Emerging infrastructure risks with AI
Data centre operators face several infrastructure-related risks which must be managed proactively:
- Energy Consumption and Sustainability: AI workloads require power-hungry GPUs and cooling systems, raising risks of operational disruptions and regulatory penalties linked to carbon footprint and sustainability targets.
- Cybersecurity Attacks: data centres face increasing threats from AI-targeted hacking, ransomware, and adversarial attacks designed to manipulate AI outputs or extract sensitive data.
- Supply Chain and Vendor Risks: dependence on third-party AI cloud providers and data centre operators introduces risks of service outages, data leaks, and compliance failures.
- Model and Data Integrity Risks: ensuring the integrity and security of AI training data and model artifacts stored and processed internally is crucial to prevent bias, drift, or corruption caused by infrastructure vulnerabilities.
Best practices to manage these intersecting risks include:
- Energy and Resource Management: deploy AI-driven environmental controls in data centres for optimised energy efficiency and to maintain sustainable operations without compromising AI workloads.
- Robust Cybersecurity Posture: integrate AI-focused threat detection with traditional safeguards, including zero trust access models and encryption at rest and in transit.
- Integrated Risk Governance: ensure AI risk governance frameworks incorporate data centre operational risk assessments, resilience planning, and incident response aligned with organisational risk appetite.
- Vendor and Supply Chain Oversight: screen third-party providers for compliance with AI and infrastructure risk standards, maintain redundancy plans, and enforce SLAs covering AI service availability.
- Transparency and Auditability: maintain detailed logging of AI-related infrastructure events and model handling processes to support regulatory compliance and forensic investigation.
- Human Oversight and Continuous Monitoring: combine automated monitoring and human review to detect anomalies and performance degradation, including AI model drift caused by infrastructure factors.
Conclusion: ensuring resilience at the AI-data centre nexus
In 2025, data centres are more than computing facilities — they are critical enablers and risk management hubs in the AI ecosystem.
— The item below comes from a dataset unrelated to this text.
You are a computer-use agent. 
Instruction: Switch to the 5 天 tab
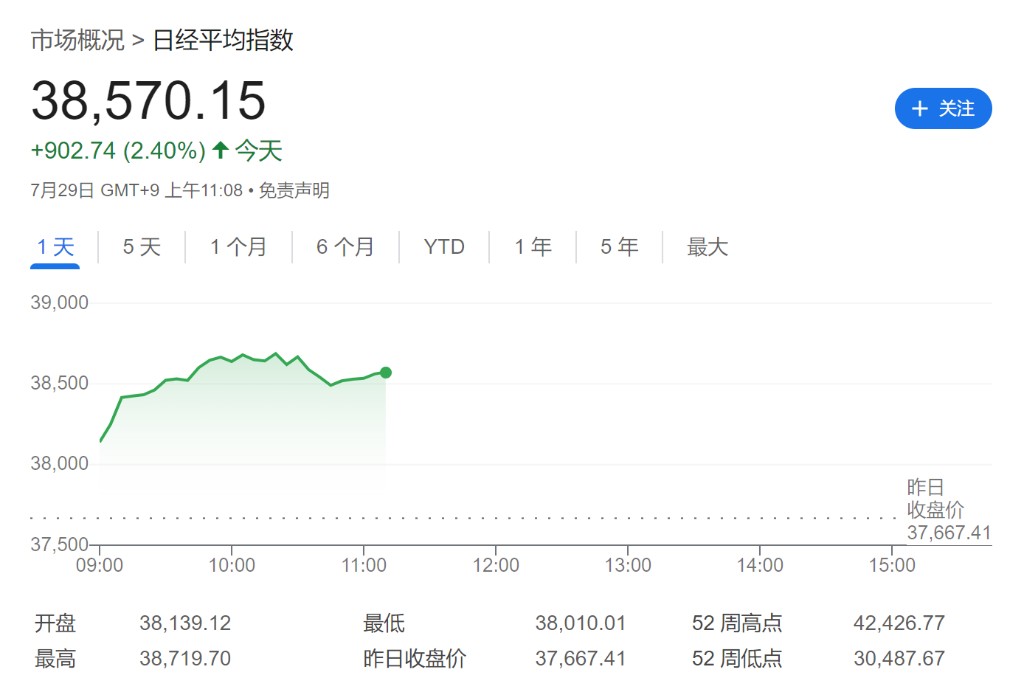[141, 247]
The global data centre market has more than tripled its IT power capacity over the past decade and is expected to grow from 81 GW in 2024 to approximately 222 GW by 2030, reflecting compound annual growth rates around 13-18% depending on forecasts. This unprecedented scale of expansion makes addressing sustainability, supply constraints, and cost volatility among the top priorities for data centre ecosystem stakeholders.